• Excerpt to read:
——————————
Probation officer Mary Shields is fending off boob sweat and social media pile-ons when she finds herself at a book launch for one of her clients, a convicted wife killer turned men’s rights activist. When her teenage son becomes involved with his daughter, she will stop at nothing to extricate him. Since her client refuses to play by the rules, why should she?
Kitchens of the Great Midwest by J Ryan Stradal
Kitchens of the Great Midwest is an interesting novel about foodie culture and passion and obsessive focus, but it is also about a mother who breaks the ultimate taboo and abandons her baby.
Cynthia walks away from motherhood, not because of poverty or illegitimacy or psychological breakdown, but because she wants her freedom. She has just married a chef who wants to settle down and teach their daughter, Eva, about the delights of cuisine. He is planning elaborate taster menus before she is even weaned.
——————————
Items from a data source:
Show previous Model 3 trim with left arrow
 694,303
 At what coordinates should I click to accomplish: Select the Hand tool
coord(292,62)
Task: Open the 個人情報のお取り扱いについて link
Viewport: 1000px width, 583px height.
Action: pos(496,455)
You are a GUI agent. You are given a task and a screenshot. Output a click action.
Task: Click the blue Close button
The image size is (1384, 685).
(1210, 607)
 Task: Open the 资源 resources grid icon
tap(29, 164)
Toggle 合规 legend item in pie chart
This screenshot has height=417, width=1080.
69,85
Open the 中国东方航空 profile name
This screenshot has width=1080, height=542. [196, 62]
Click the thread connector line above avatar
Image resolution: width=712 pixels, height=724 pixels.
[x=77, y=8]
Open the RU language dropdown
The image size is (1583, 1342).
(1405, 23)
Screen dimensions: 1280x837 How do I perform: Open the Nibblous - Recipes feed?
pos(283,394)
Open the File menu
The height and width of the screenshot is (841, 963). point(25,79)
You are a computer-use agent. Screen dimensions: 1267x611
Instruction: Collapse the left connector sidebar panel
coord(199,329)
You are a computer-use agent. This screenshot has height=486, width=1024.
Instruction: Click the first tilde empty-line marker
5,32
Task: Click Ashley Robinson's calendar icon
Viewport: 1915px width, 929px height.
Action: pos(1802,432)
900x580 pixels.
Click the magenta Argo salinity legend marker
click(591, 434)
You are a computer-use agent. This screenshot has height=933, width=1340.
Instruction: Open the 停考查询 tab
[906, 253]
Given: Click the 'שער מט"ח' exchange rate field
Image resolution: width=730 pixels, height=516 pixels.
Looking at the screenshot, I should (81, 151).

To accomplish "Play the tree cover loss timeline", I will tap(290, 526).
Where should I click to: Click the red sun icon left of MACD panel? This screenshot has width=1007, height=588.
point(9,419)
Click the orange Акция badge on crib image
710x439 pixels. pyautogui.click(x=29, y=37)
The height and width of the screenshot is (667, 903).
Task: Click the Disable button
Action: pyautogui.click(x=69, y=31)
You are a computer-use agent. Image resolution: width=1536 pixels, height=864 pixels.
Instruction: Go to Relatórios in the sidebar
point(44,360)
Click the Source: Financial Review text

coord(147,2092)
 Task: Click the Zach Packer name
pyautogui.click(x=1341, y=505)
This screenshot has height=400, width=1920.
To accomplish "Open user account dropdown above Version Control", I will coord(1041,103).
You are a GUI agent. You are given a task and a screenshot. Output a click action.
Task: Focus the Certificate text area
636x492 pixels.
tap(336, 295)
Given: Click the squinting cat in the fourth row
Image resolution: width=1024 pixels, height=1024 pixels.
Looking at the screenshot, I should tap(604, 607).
——————————
• Tasks to complete:
[1] In the book descriptions, list every character who is named.
[2] Resume the book descriptions right after their final sentence.

• Numbered responses:
[1] Mary Shields, Cynthia, Eva

[2]
Cynthia, however, has discovered wine (and a handsome sommelier). She wants to visit the vineyards of the world and pursue her own dream. Her husband is a devoted father to Eva. Eva will be find without her, won’t she?
Actress by Anne Enright
In Actress, Norah writes about her life with her beautiful, famous and elusive mother, the actress Katherine O’Dell, from performing in the halls of rural Ireland to the heart of Dublin society to her brief brush with Hollywood stardom.
Norah’s attempt to capture her mother on the page is neither hagiography nor hatchet job. Her affection for her mother is tempered by an awareness of her flaws as she strives to capture the ‘real’ Katherine.
Despite that, there is a sense that Norah is as caught up in the mythology of Katherine as the fans and academics and historians who frequently write to Norah beg for her memories.
Pachinko by Min Jin Lee
Pachinko is a vividly painted family saga which spans generations, beginning in Korea in the early twentieth century. At its heart is Sunja, a woman who shows great strength and resilience in very constrained circumstances. After she gives birth to an illegitimate son in Korea, she accepts an offer of marriage to a man she doesn’t love and goes with him to Japan in the hope of a better life for their family.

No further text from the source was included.